ST. LOUIS -- Having seen his power numbers decrease for a third straight season and outwardly wondering, “I don’t know if it’s coming back or not,” star third baseman Nolan Arenado said it was his idea that he be moved down in the Cardinals’ batting order prior to Monday’s series opener against the Tigers.
After hitting cleanup most of the season and slashing just .247/.323/.380, Arenado was dropped below surging sluggers Willson Contreras and Iván Herrera and into the No. 6 spot in the lineup. Arenado hit sixth in the Cardinals' order in 15 games in 2024 when he was struggling offensively, and he’s been at that spot in the order in 76 games over his 13-year MLB career.
“We switched the lineup [because] the guys are playing well in front of me, and the guys who were hitting behind me, they should move up in front of me,” said Arenado, who cleaned several dozens of bats out of his locker prior to Monday’s game. “There's really nothing more to it than that.”
Compared to the high standards he set earlier in his career when he hit at least 30 home runs and drove in at least 100 runs for seven straight seasons -- sans the COVID-shortened 2020 season -- Arenado has largely struggled at the plate since finishing third in the voting for the National League Most Valuable Player Award in 2022. His home run totals have dropped from 30 in 2022 to 26, 16 and just four this season. Similarly, his RBI totals have gone from 103, 93, 71 and 18 this season.
“I don't really have an answer. Just play better, play more the way I think I'm capable of,” Arenado said. “But it's been a minute since I’ve felt like I could play the way I should. So I don't know if it's coming back or not.”
The Cardinals have played their best baseball of the season in May, putting together a nine-game winning streak and winning 12 of their past 14 games before Monday. However, St. Louis has done it without getting much production from Arenado in the heart of the lineup. He entered Monday hitting just .254 in May, while his OPS for the month is .619 after compiling just two extra-base hits (one double, one homer). His .703 OPS for 2025 would be a career low if it stays at that level.
“I believe that all is not lost,” Arenado said. “I don't know, I just feel like I've been in a rut for a little bit now … for a few years now. So I don't know, I don't know what to tell you and I don't have the answers.”
Arenado came to the plate in key moments late in two recent games, but he was unable to convert for the Cards. In last Wednesday’s 2-1 loss to the Phillies that ended their nine-game winning streak, Arenado was at the plate in the top of the eighth with Lars Nootbaar on third and Masyn Winn on second and one out. He jumped ahead 2-0 in the count, but he proceeded to foul out on an 85.3 mph sweeper to first baseman Bryce Harper.

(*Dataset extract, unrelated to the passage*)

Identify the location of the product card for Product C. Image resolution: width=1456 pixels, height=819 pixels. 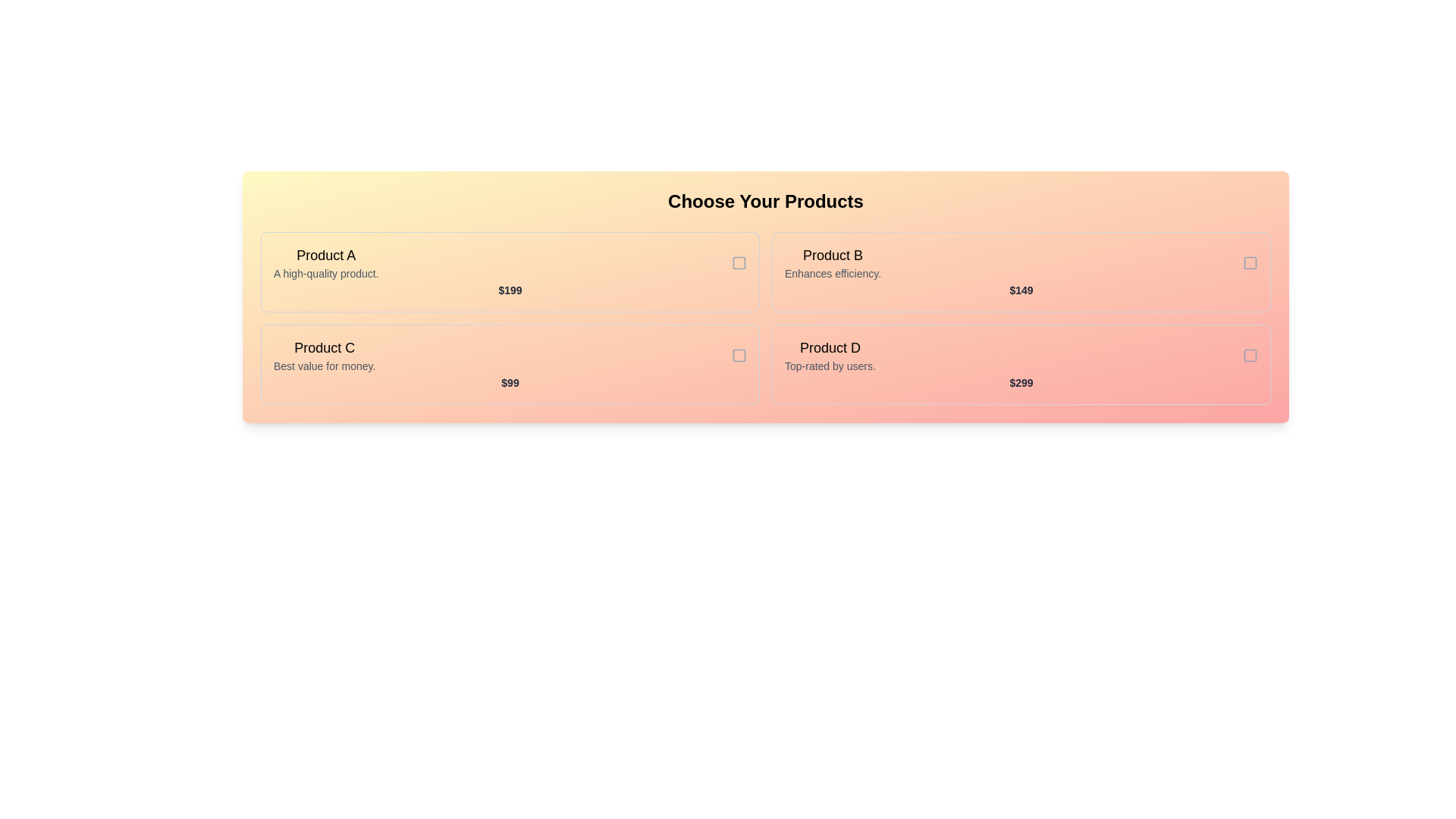
(510, 365).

On Sunday, with the Cards trailing 2-1 in the ninth inning and Brendan Donovan in scoring position, Arenado was again late on a pitch -- this one a 95.3 mph fastball from Royals closer Carlos Estévez -- and fouled out to first baseman Salvador Perez.
Amidst rumors that he could have been traded and also with him using his no-trade clause to block a potential deal to the Astros, Arenado spent most of the winter working with Muay Thai trainers and others to drop weight and regain the quickness that was a hallmark of his swing early in his career. Despite a few flashes, his bat has continued to lag again in 2025.

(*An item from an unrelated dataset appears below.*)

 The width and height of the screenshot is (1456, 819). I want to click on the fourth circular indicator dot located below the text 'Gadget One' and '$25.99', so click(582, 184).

Arenado’s average exit velocity of 86.8 mph ranks in the bottom 14 percentile in MLB, per Baseball Savant. His average bat speed in 2025 (71.5 mph) is up from 2024 (70.7 mph), but his barrel rate of 3.4 percent (14th percentile) has dropped and his chase rate of 31.8 percent has climbed.

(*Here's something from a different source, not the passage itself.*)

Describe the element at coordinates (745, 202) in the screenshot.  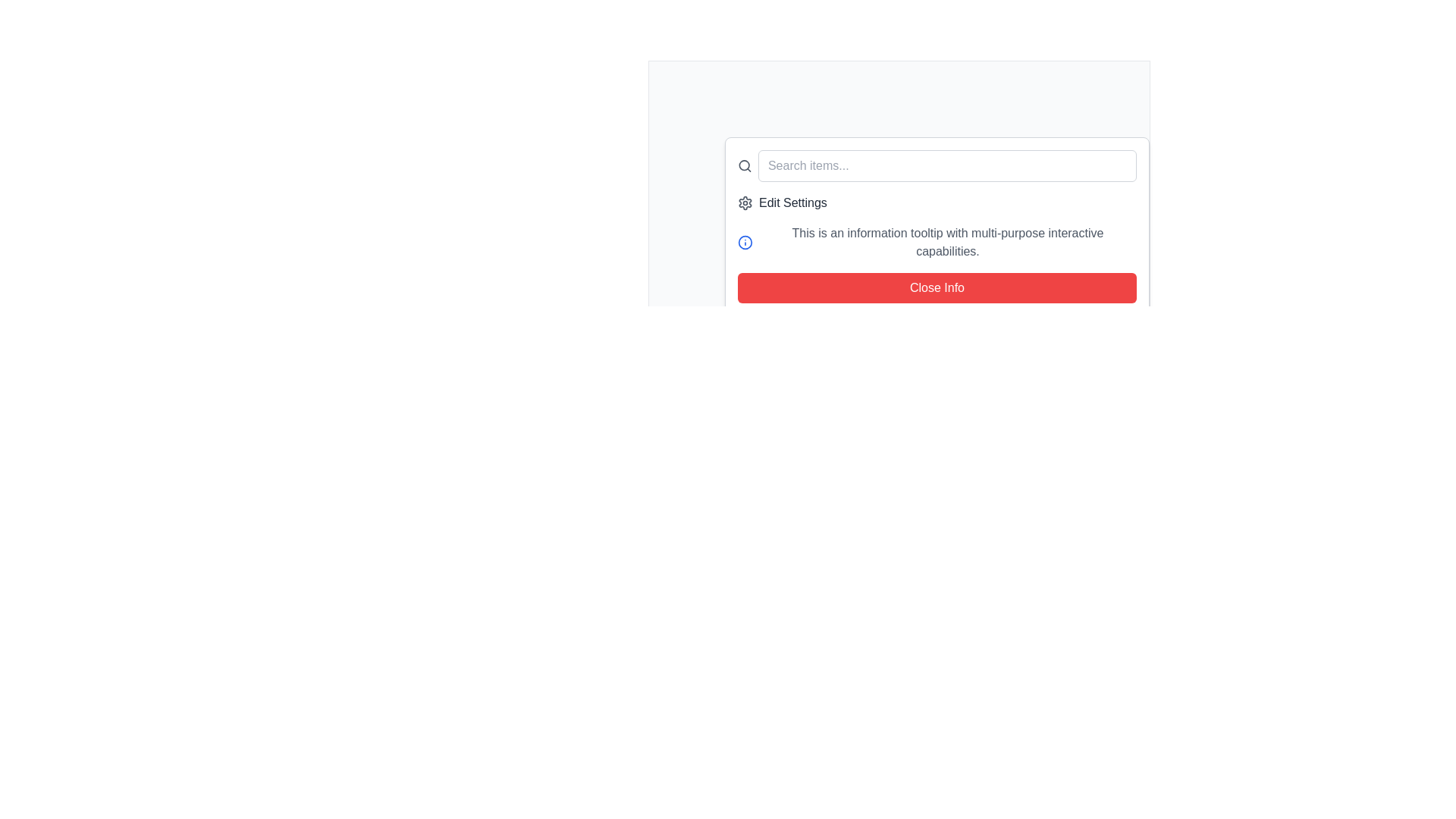
I see `the settings icon located to the left of the 'Edit Settings' label` at that location.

Cardinals manager Oliver Marmol is confident the eight-time All-Star can regain his swing and work his way back to the cleanup role, the spot where 158 of his career 345 home runs have come.
“The conversations with Nolan … this is just about giving him a breather as he works through this and moving the other two guys up a spot,” Marmol said. “It’s [about] his swing and where he feels right about it.”
Arenado debunked the notion that there is less pressure hitting sixth than fourth, saying, “I don't think it's pressure; it's just performance.”